Figure 1 is a top-view of a fabricated WDM receiver. The arrayed-waveguide grating (AWG) wavelength filter comprises silicon-oxide (SiOx) waveguides with a reflective index contrast of ~3 %. The waveguides are suitable for telecommunications applications because
of their low loss and small temperature and polarization dependence. The
AWG was connected to Si waveguides with the Ge photodetectors (PDs) using
spot-size converters [2]. The Ge layer was grown by the UHV-CVD method
[3]. SiOx and SiO2 layers for the AWG were deposited by the ECR plasma-enhanced CVD method,
in which the process temperature lower than 200 degrees Celsius ensures
that the AWG was constructed over the Ge layer without thermal damage.
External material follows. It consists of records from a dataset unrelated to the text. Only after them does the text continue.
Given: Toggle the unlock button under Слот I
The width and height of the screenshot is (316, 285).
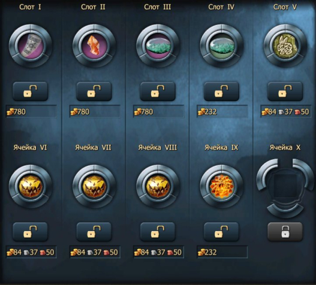Looking at the screenshot, I should pyautogui.click(x=31, y=92).
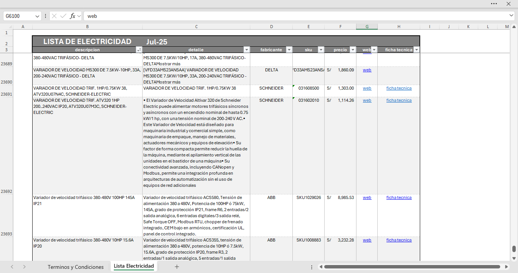The image size is (518, 273).
Task: Click the Cancel entry X icon
Action: pyautogui.click(x=54, y=16)

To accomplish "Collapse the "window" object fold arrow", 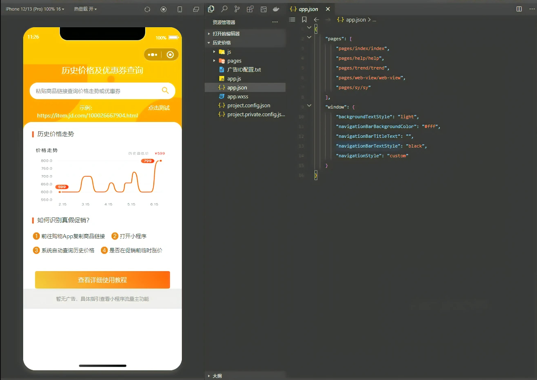I will [x=309, y=106].
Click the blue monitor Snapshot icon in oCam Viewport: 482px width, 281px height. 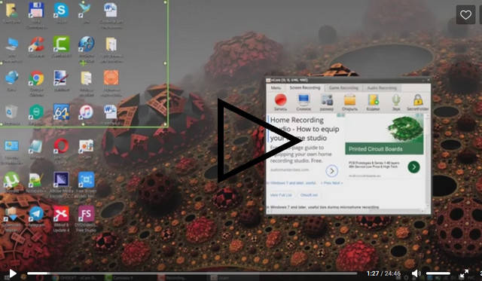304,100
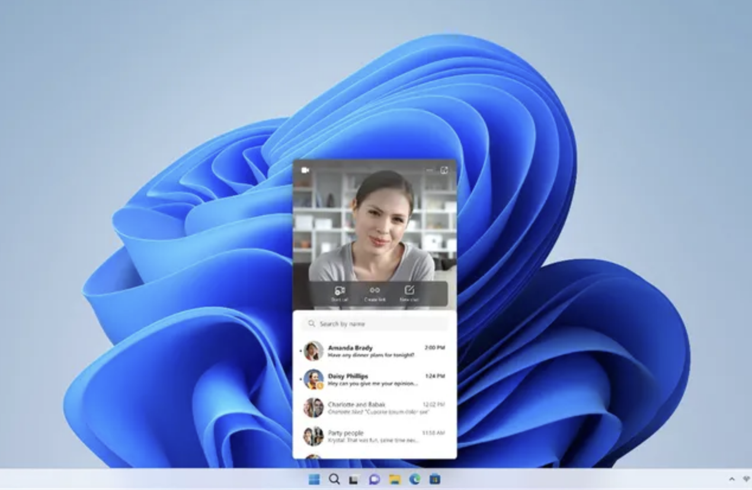Open Task View from the taskbar

pyautogui.click(x=353, y=479)
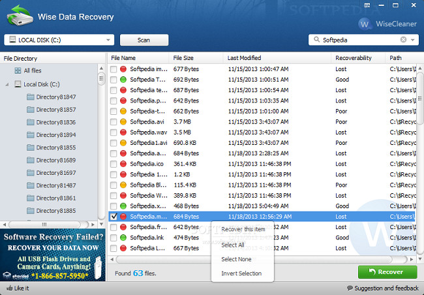Click green status dot of Softpedia.lnk
Image resolution: width=424 pixels, height=295 pixels.
point(123,238)
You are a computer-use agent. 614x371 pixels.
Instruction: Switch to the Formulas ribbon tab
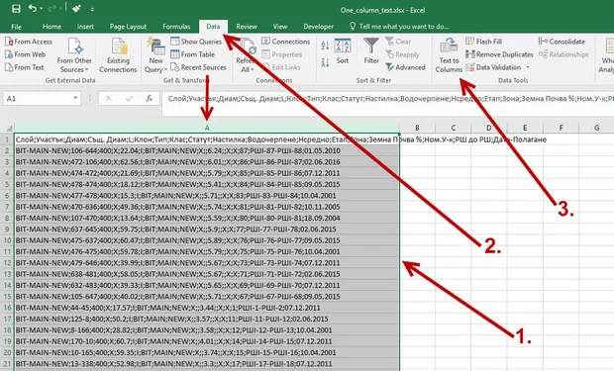click(x=176, y=27)
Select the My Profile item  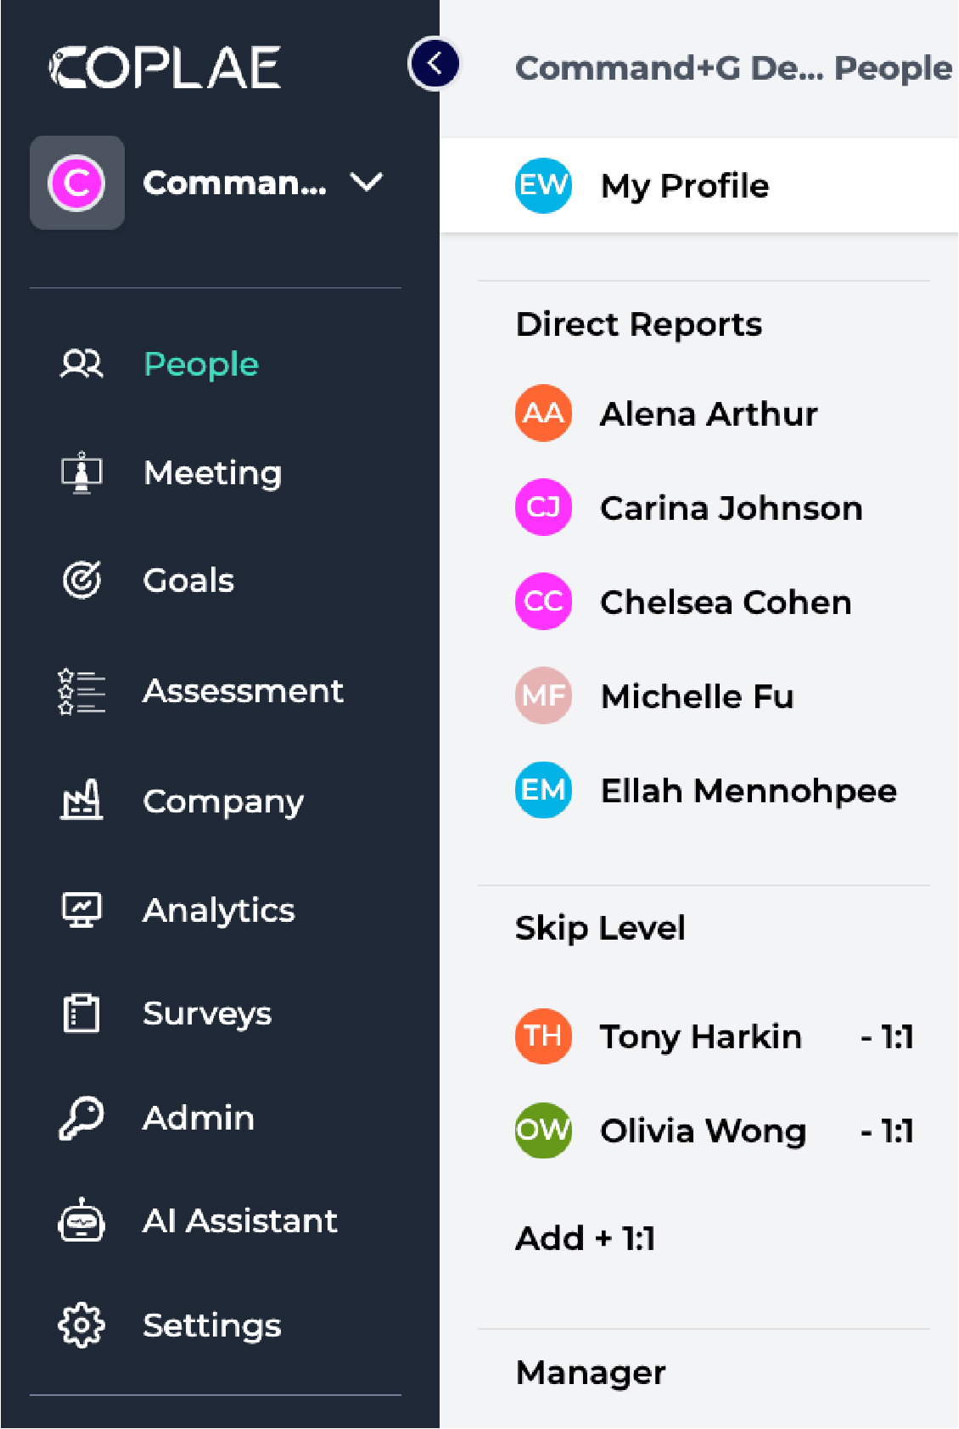tap(684, 186)
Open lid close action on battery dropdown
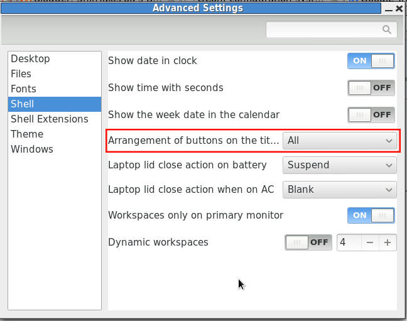 [340, 165]
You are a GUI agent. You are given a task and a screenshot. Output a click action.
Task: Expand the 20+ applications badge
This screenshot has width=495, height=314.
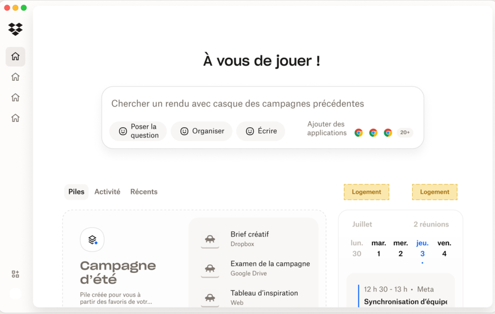(x=405, y=133)
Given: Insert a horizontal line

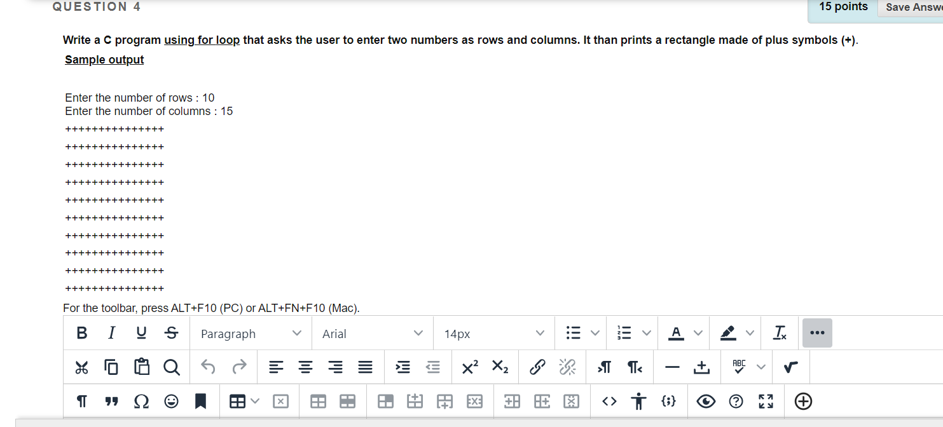Looking at the screenshot, I should coord(671,367).
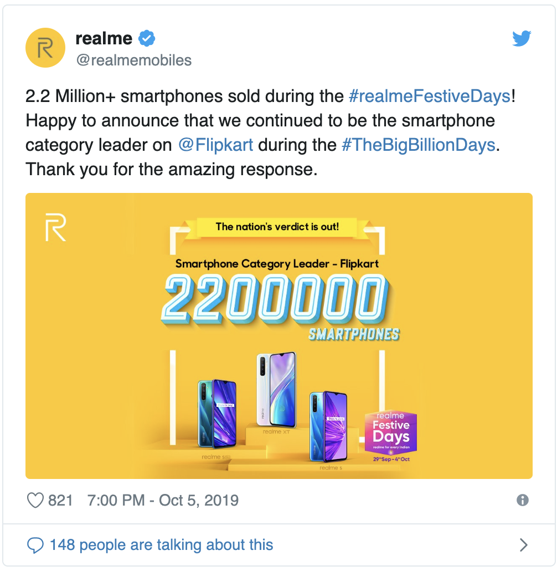Image resolution: width=557 pixels, height=571 pixels.
Task: Open the @Flipkart mention link
Action: click(x=216, y=145)
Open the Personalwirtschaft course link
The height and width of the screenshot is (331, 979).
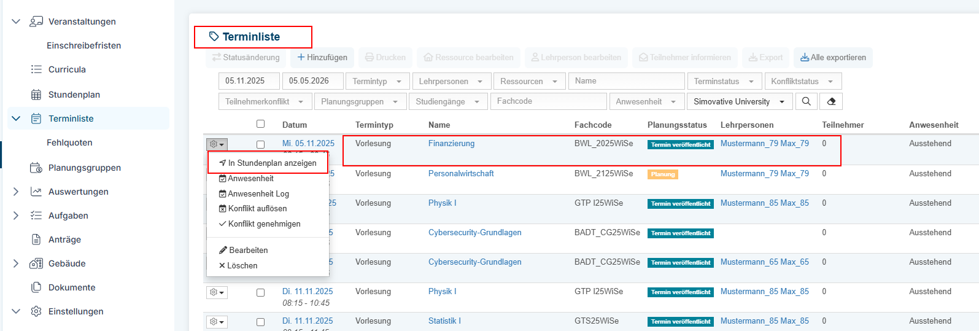click(x=461, y=174)
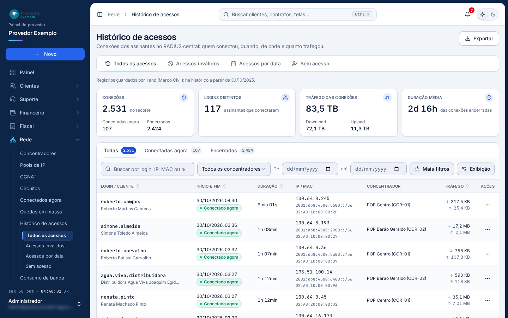Click the Duração média clock icon
This screenshot has height=318, width=508.
489,98
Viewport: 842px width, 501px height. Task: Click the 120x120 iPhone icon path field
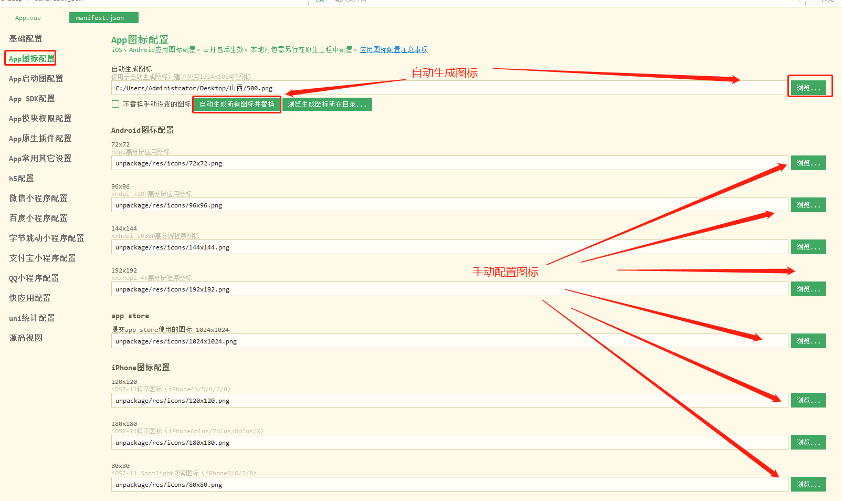(446, 401)
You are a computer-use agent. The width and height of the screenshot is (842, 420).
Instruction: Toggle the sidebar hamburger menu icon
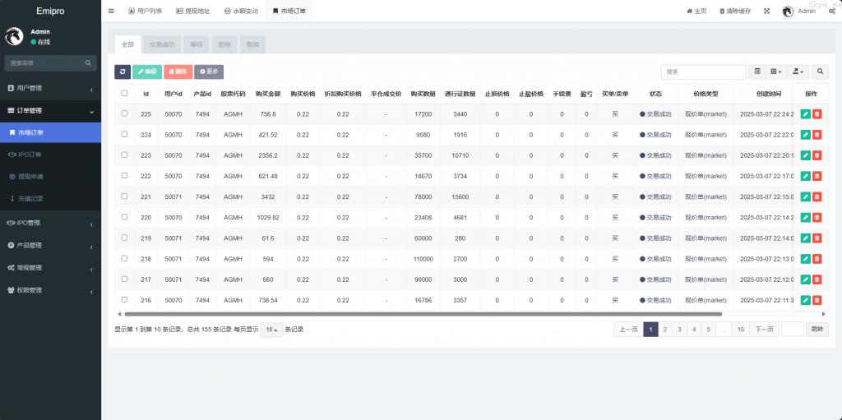112,12
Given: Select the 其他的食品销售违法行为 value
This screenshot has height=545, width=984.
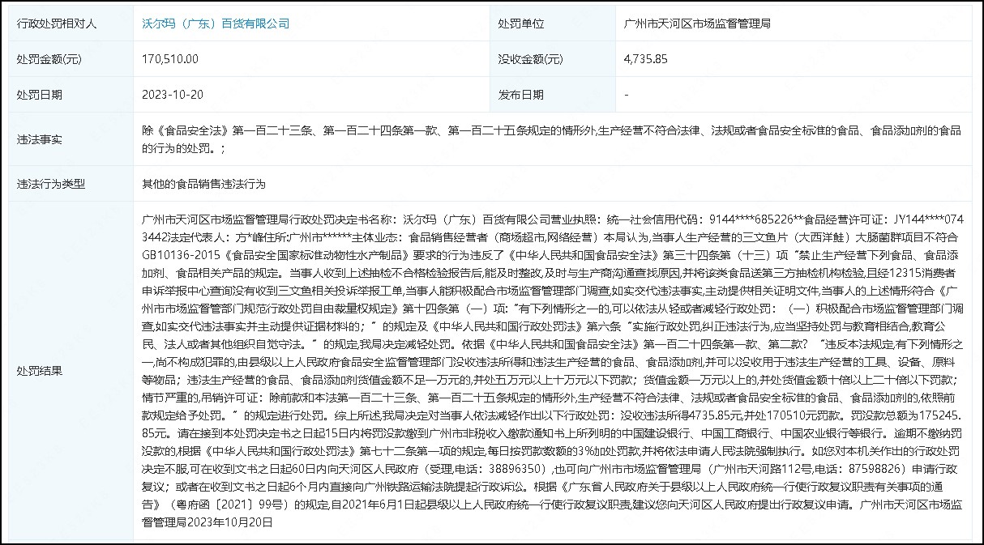Looking at the screenshot, I should (x=203, y=184).
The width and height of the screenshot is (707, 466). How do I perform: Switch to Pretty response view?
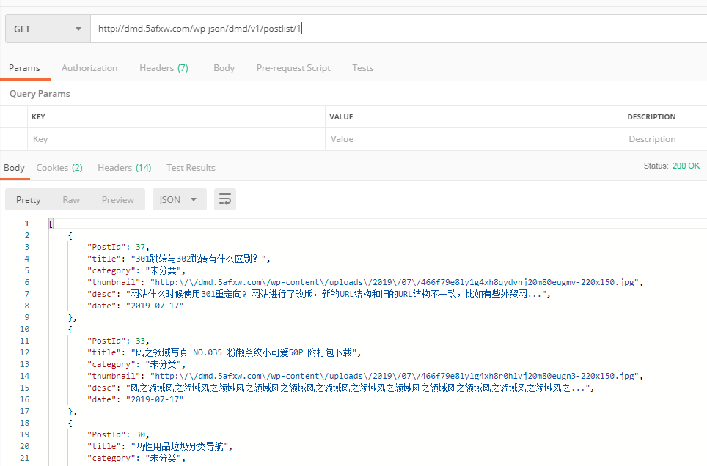pos(28,199)
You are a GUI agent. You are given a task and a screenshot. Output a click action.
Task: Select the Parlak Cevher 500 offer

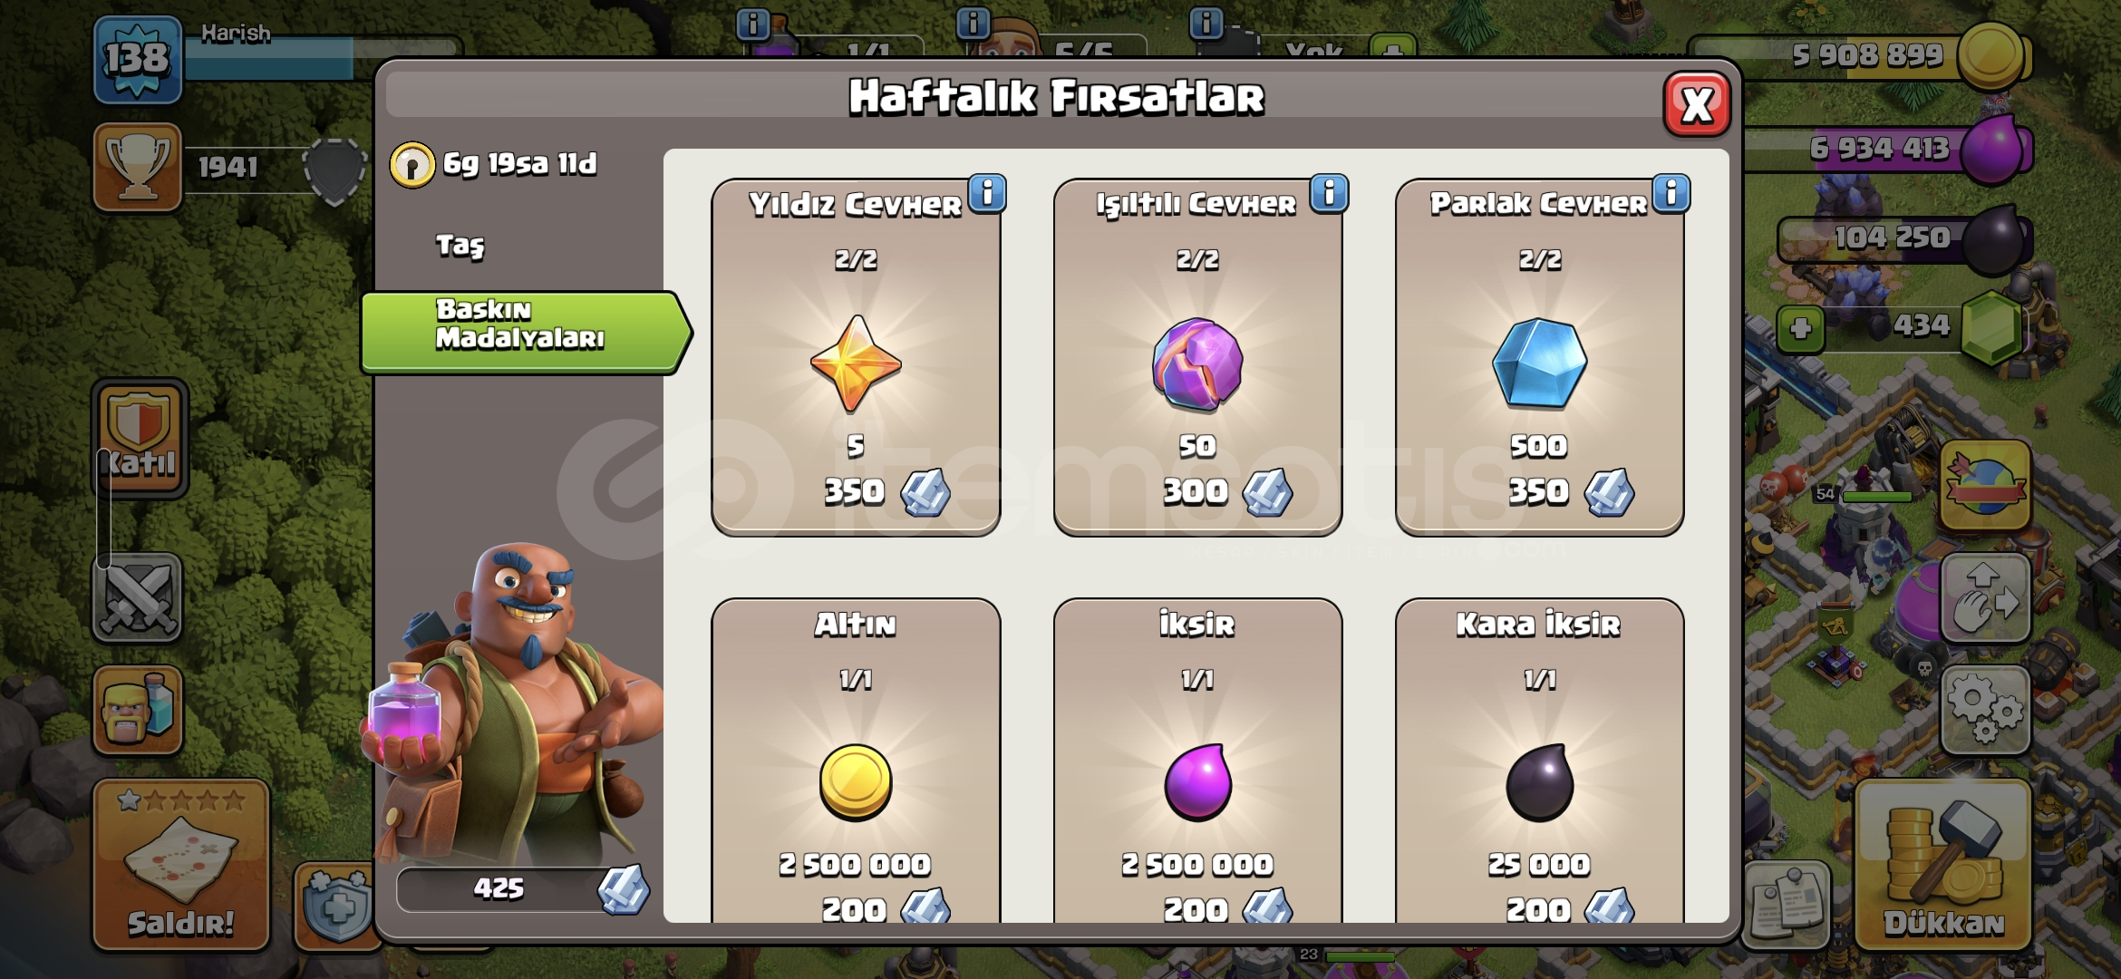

The footprint is about 1 cm2. The insertion loss of the AWG is about 5.1 dB. The performance of Ge
PD is as follows: dark current of 245 nA at -2 V, responsivity of about
1.2 A/W, and 3-dB down bandwidth of over 15 GHz, which is sufficient for
over-20-Gbit/s data transmission. Figure 2 shows measured fiber-to-PD responsivity
spectra, including fiber-coupling loss. The responsivity is 0.29 A/W and
inter-channel crosstalk is -22 dB.
Next, we prepared 12.5-Gbit/s NRZ PRBS 231-1 signal and input it into standard single-mode fibers with dispersion
of 17 ps/km/nm at distances of 20, 40, and 60 km. After that, the signal
was input into the AWG-PD device by butt coupling of a high-NA fiber. Figure
3 shows measured bit-error rate (BER) curves for various distances and
a received eye pattern after 40-km transmission. We confirmed error-free
signal transmission up to 40 km. The receiver sensitivity measured at the
AWG input was -6.8 dBm for the BER of 10-9 after 40-km transmission. The experiment was performed at room temperature without thermal control. To the best of our knowledge, this is the first demonstration of long-distance signal transmission using Si photonic WDM receiver.
[1] H. Nishi et al., Opt. Express 20 (2012) 9312.
[2] T. Tsuchizawa et al., J. Sel. Top. Quantum Electron. 17 (2011) 516.
[3] S. Park et al., IEICE Trans. Elect. E91-C (2007) 181.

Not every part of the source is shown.